Blog Post September 15, 2022

Policy hackers take Vegas

By Will Loomis, Safa Shahwan Edwards, Trey Herr, Stewart Scott, and Sarah Powazek

Every year, in the early August heat, thousands of hackers from around the world head to Las Vegas, Nevada for a series of cybersecurity conferences known as Hacker Summer Camp. This year, the Cyber Statecraft Initiative – and a few friends – decided to ship out to see what all the hype is about. Below, they talk about their experience at the DEF CON Hacking Conference, why policy conversations belong at a Hacker conference, and much more!
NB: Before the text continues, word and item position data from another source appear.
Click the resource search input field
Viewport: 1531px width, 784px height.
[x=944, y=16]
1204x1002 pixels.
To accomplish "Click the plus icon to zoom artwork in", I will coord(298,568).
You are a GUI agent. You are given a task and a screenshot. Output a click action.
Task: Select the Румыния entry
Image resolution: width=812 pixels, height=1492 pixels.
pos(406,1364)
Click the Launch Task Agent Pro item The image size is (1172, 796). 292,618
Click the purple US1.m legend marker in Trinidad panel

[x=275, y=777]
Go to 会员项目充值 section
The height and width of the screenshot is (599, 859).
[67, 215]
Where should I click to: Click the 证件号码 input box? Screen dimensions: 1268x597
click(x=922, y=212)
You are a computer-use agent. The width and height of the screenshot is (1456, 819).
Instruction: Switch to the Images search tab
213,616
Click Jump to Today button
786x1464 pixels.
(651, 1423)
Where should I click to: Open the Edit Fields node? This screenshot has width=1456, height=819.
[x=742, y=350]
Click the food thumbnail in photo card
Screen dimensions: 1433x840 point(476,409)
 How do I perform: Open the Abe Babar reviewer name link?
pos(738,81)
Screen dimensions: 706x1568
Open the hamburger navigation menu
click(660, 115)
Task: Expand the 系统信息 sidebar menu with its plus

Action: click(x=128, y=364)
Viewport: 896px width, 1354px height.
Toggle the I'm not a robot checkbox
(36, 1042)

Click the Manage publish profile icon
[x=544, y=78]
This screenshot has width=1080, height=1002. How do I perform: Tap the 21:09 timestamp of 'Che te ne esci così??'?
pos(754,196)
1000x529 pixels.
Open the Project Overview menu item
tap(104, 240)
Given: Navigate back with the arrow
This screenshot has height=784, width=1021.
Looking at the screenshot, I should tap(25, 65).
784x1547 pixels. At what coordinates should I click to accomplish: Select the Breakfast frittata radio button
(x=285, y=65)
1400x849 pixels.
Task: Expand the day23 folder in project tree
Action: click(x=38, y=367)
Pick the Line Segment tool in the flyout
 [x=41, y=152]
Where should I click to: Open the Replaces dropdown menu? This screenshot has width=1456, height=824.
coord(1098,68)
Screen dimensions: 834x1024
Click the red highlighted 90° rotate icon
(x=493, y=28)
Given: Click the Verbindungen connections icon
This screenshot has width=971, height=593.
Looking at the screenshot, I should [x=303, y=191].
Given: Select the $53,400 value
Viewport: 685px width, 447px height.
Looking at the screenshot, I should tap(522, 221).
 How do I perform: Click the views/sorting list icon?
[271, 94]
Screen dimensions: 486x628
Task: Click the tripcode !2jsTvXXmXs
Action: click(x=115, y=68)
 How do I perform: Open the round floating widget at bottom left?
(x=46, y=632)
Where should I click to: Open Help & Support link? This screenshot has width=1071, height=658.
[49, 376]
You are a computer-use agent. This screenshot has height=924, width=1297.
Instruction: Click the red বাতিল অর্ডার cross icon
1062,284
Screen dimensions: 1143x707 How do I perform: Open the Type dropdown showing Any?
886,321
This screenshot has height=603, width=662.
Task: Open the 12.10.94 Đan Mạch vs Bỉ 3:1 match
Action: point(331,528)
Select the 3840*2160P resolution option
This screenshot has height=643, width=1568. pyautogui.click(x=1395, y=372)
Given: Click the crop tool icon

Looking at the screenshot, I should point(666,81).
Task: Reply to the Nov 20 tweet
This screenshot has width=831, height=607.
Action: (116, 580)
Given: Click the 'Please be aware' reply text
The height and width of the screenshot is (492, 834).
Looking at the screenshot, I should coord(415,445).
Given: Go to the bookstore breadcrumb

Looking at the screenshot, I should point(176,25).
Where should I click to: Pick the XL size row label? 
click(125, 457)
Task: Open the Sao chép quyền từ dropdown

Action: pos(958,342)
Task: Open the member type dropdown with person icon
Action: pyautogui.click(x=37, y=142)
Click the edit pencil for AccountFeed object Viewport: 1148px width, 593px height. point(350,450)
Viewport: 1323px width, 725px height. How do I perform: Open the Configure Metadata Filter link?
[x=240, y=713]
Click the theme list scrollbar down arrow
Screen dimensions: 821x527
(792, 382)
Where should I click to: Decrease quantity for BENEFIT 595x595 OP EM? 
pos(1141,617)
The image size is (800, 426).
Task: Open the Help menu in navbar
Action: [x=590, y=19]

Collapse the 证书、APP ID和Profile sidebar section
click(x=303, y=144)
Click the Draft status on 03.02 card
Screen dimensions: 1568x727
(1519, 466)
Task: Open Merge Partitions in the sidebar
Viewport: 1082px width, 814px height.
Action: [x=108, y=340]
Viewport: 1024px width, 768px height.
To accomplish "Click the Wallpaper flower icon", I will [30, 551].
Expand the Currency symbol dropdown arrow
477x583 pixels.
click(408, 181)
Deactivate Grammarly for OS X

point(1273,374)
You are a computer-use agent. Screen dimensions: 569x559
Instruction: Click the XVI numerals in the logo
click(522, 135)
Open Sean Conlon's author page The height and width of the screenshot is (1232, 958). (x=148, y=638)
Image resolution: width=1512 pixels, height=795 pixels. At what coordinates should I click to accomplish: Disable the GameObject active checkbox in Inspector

1. Why should a think tank be at a hacker conference?

Stewart Scott, assistant director, Cyber Statecraft Initiative, Atlantic Council:

“Cybersecurity policy is one of those spaces where actual, deep technical expertise and policymaking experience don’t often overlap. Policymakers would be missing out by trying to craft laws and rules about technologies without speaking to the people who make and/or break them.”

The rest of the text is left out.